The event included a mental health fair and presentation hosted by the MI CASA Grant Project.
“This event is designed to create awareness about mental health resources on and off campus while highlighting various self-care approaches,” said Jose Gonzalez, Interim Director of HSI – MI CASA Grant Project. “We believe fostering a well-being culture is essential for everyone’s success and the Mental Health Resource Fair is a step toward achieving that goal.”
On Wednesday, the lecture “From Stress to Success: Mental Health Strategies for College Students” was held at noon in LRC 150 with guest speaker Adriana Rodriguez.
Rodriguez, a Sacramento-based Licensed Marriage and Family Therapist, began the one-hour event by telling her life story.
“From the moment I was born, I was the smart one. Not the funny one, not the pretty one,” Rodriguez said as she stood before a multi-slide presentation outlining many aspects of mental health care.
She broke up the slide-show by interacting with the audience, using a mindful breathing moment, offering written and verbal exercises. All the elements of the presentation were designed to encourage the audience to speak openly about their own mental health care struggles.
Jaime Miguel Sales, 17, an undeclared major, raised his hand in response to the prompt “How comfortable do you feel discussing topics of mental health?”

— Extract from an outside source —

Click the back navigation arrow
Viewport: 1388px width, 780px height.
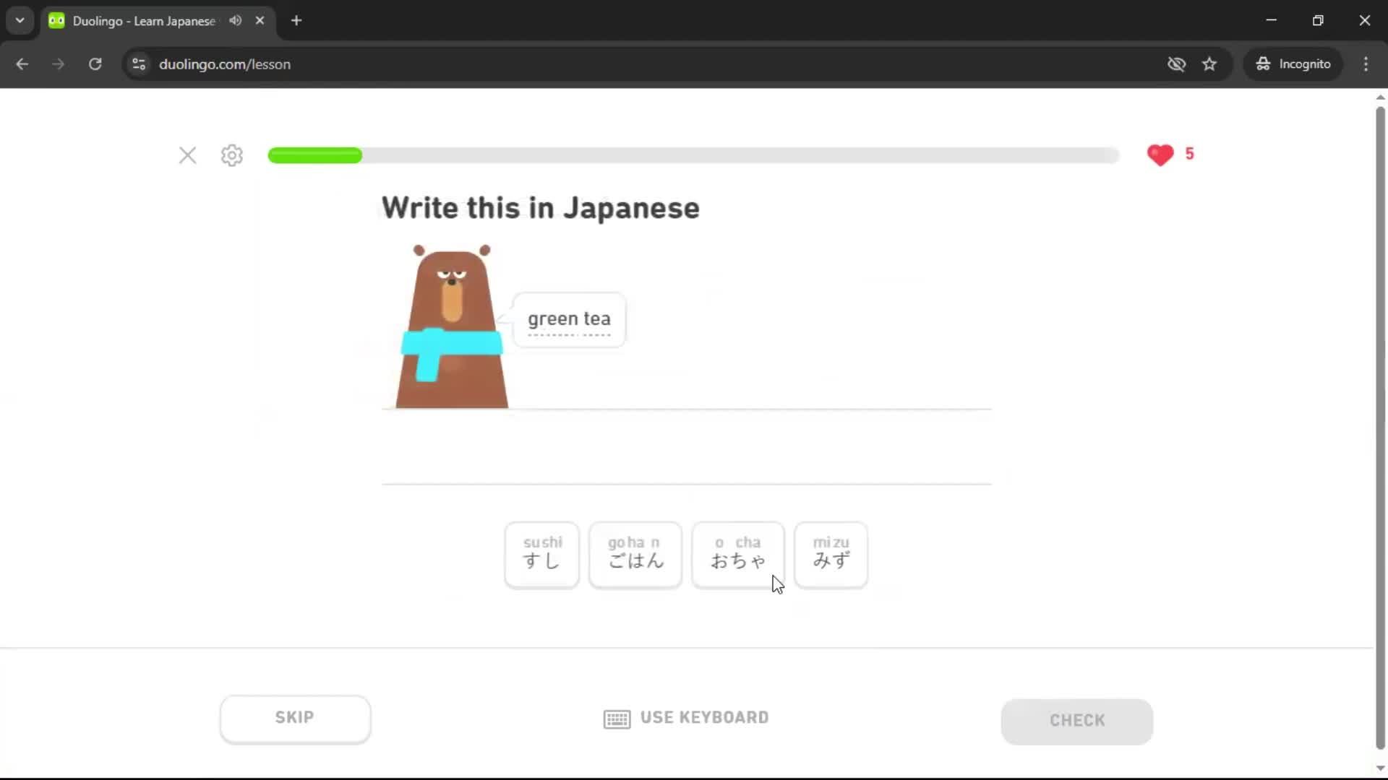(22, 64)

“Family tells you to push through it,” Sales said. “It will go away. It’s just a phase.”
Rodriguez said that her struggles included her family’s fleeing of El Salvador when she was a small child, identifying as Queer in the LatinX community and being among the first few of her 53 first cousins to go to college.
She also used her own life experience to offer wisdom on bouncing back from mistakes, such as the time she got expelled from CSUS as an undergrad due to poor academic performance.

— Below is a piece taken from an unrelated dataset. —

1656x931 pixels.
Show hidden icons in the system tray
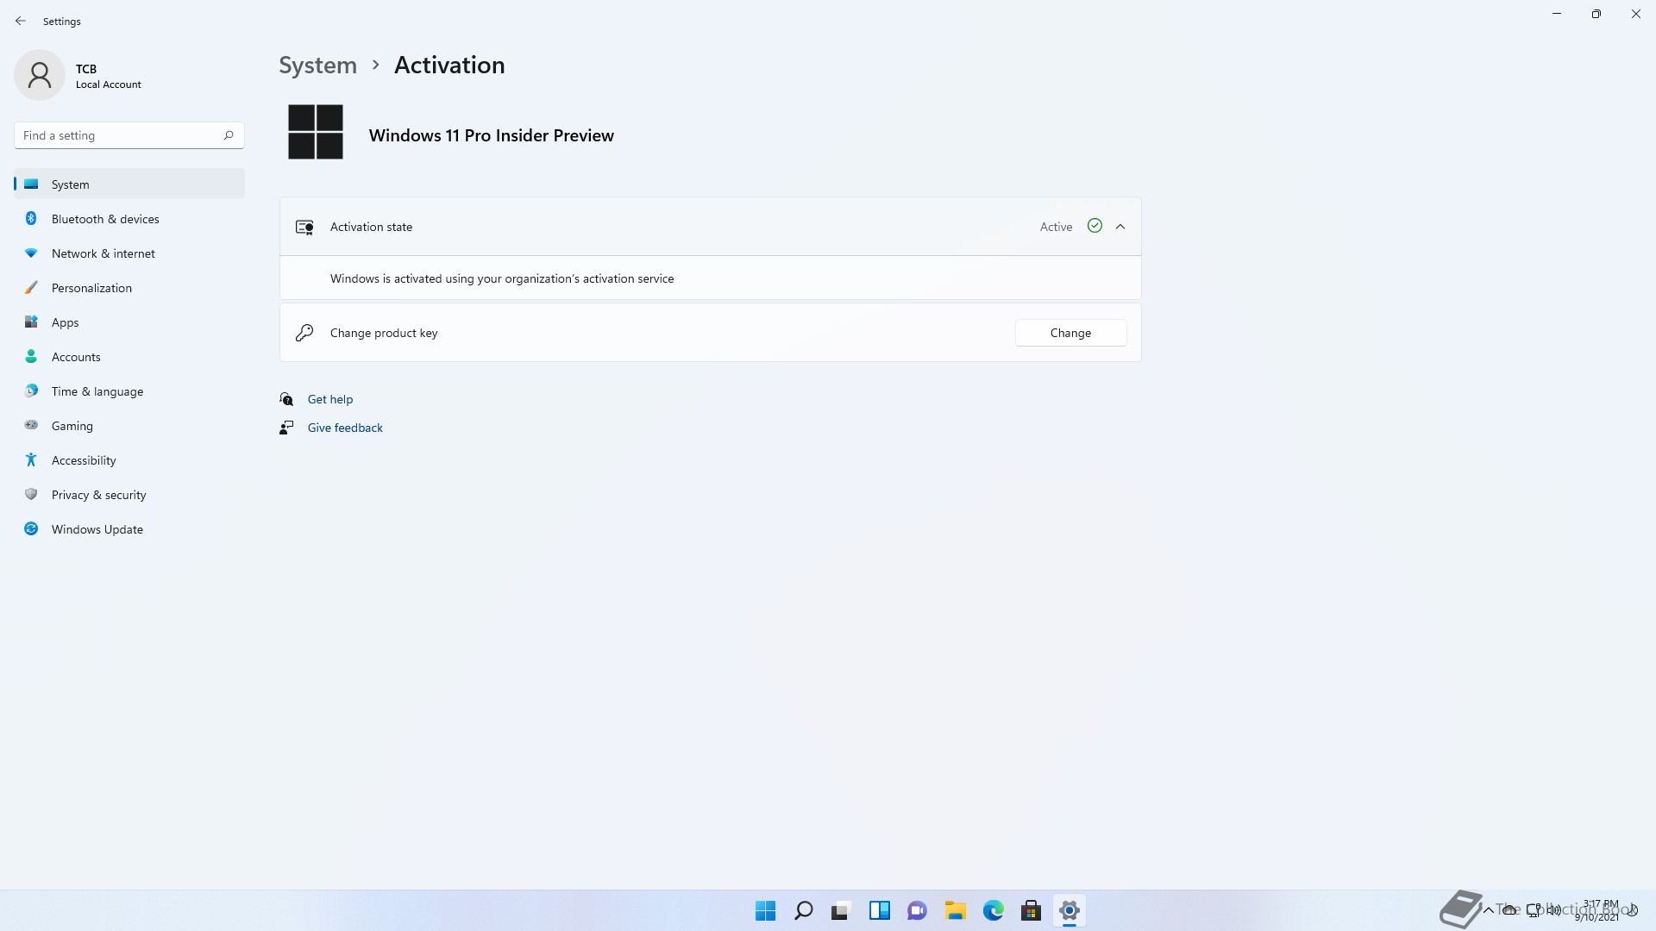pos(1488,910)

“People that have a .98 GPA and get kicked out of Sac State, they still become therapists,” Rodriguez said. “A growth mindset means you can bounce back from mistakes.”
After the lecture, Antonette Duff, 30, a social and behavioral sciences major, spoke about take-aways from the event.
“You gotta take care of yourself. You can’t have that successful relationship, you can’t have that successful job just like (Rodriguez) talked about,” Duff said. “We gotta check in on ourselves if we are struggling.”
Duff works in home-care and as a certified nursing assistant while attending CRC and said she uses tools like meditation, self-help books and faith as her own self-care.
“I stay prayed up. I believe in a higher power. I believe that in the end I have a purpose,” Duff said. “At the end of the day you got yourself. And if you’re not good you can’t be good to anyone else.”
The fair took place from 11 a.m. to 1 p.m. on Tuesday at the walkway on the east entrance of the library.
More than a dozen on and off campus organizations attended, including the Veterans Resource Center, Asian Community Pacific Counseling, WEAVE and the Pride Center.
Many offered resources like counseling services, mindful journals, fidget spinners, stress balls, stickers and candy. One group, the national organization Lutheran Church Charities, brought a 5-year-old golden retriever named Micah, a certified comfort dog.
Some visitors wrote affirmations on a chalk walk at the entrance to the event.
Jamie Ngo, 19, a psychology major, wrote “you are made of love, light and pure bliss” in green and yellow chalk.
“I think it’s great that they are having an event like this,” Ngo said. “College students need something like this in our lives because it’s stressful to be a college student.”